Cemetery Dance just published an interview with me about Bloodshot World. One thing that puzzles me is that I really enjoy talking about comics scriptwriting in a way that I don't usually with prose writing unless I'm teaching it or talking with another writer. Maybe it has something to do with the collaborative process of comics scriptwriting?
Here's an excerpt:
Who are the seven international artists you found to work on the project, and how did you find them?
Three are US-based: Frankie B. Washington, Kevin Phillips, and AJ Smith. Elena Cerisciola and Marco Bovi are based in Italy. Grego Pulp is in Spain. Davi Santos Silva is in Brazil. All of them have been amazing to work with — professional and dedicated to high quality work. I found them all online through different sites: freelanced.com, Facebook, and Discord. Early on in the project Paul D. London helped me get my footing as a script writer. I worked on a single story at a time, and finding a match in terms of artistic style and sensibility was an individual process for each story. I took my time and didn’t rush the artists, and that’s one reason this first volume has taken six years to put together. I was figuring everything out as I went.
You’ve previously published a novel and a prose short story collection. How is working with comics a different experience for you?
Comics writing couldn’t be more different from prose writing. I had written a couple of screenplays — and comics writing is most similar to that form. However it’s even different from screenwriting in that the format for screenwriting is very strict. In comics writing there is no standard, really. It’s a single writer creating a script that will only be seen by a single artist and perhaps a letterer. The writing is purely functional — everything goes to serve the image. You don’t need to — and can’t, really — build an internal world like you do in prose fiction. It’ s all about present action, something I learned from Mat Johnson. He writes literary fiction and graphic novels. Everything has to serve the present action of the story in comics, otherwise there’s nothing to show on the page. Also you have to think in terms of page and panels — how many panels to tell the story of this particular scene? Or can it be a single splash image? It’s a lot of fun adding the visual but requires a different sense of rhythm.

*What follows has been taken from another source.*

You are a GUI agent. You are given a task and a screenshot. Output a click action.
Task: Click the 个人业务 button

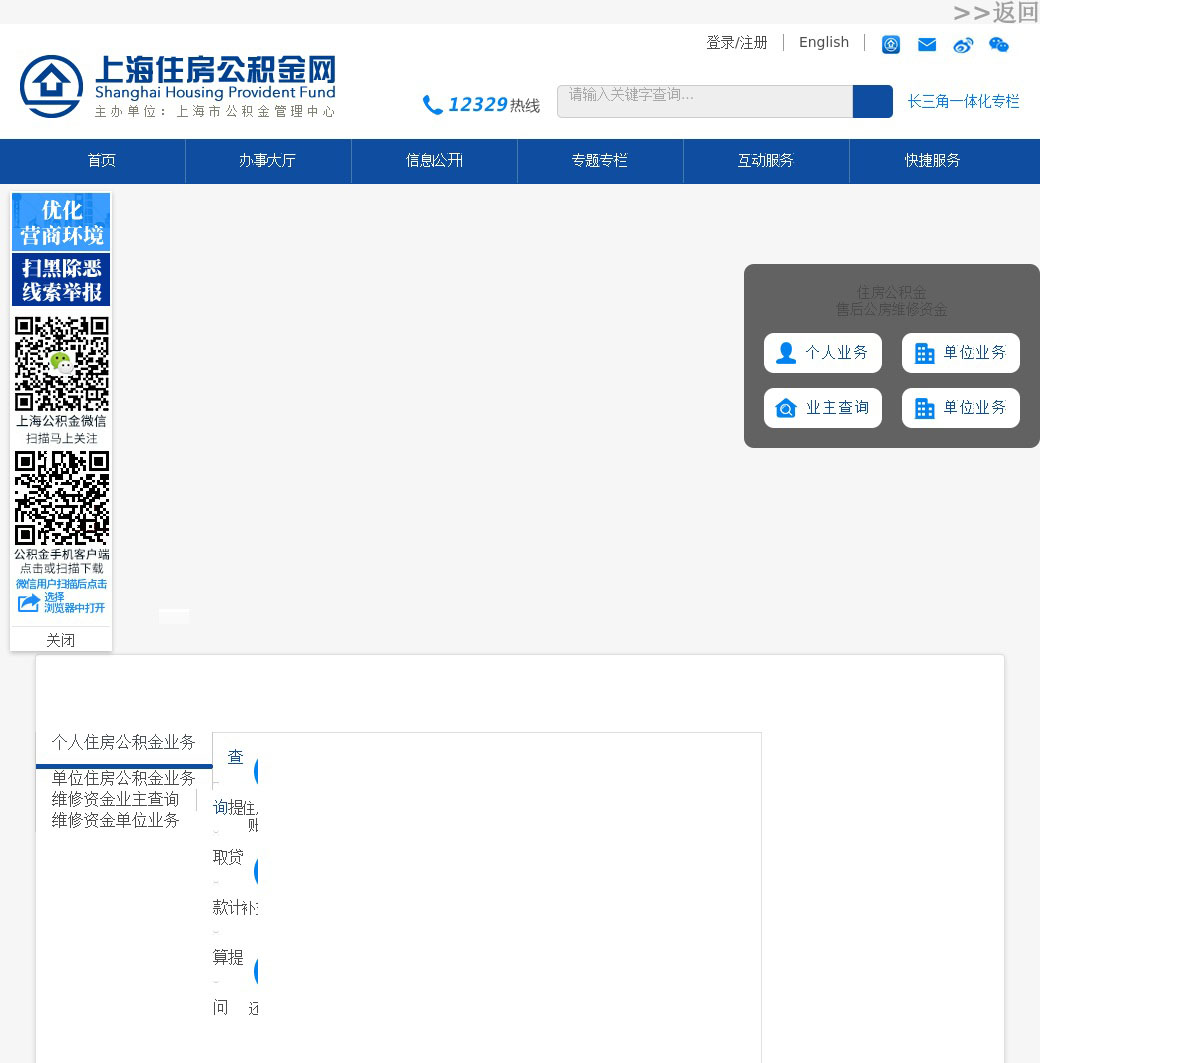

One thing I hadn’t expected is that it also brings out aspects of your characters that can stay hidden in fiction. For example, race, age, appearance — all those come through immediately in an image but don’t have to be specified in prose. The artist imagines these things into being, and the room for the viewer to imagine shifts into the space between frames. So, allowing for that imaginative collaboration is another challenge of the form.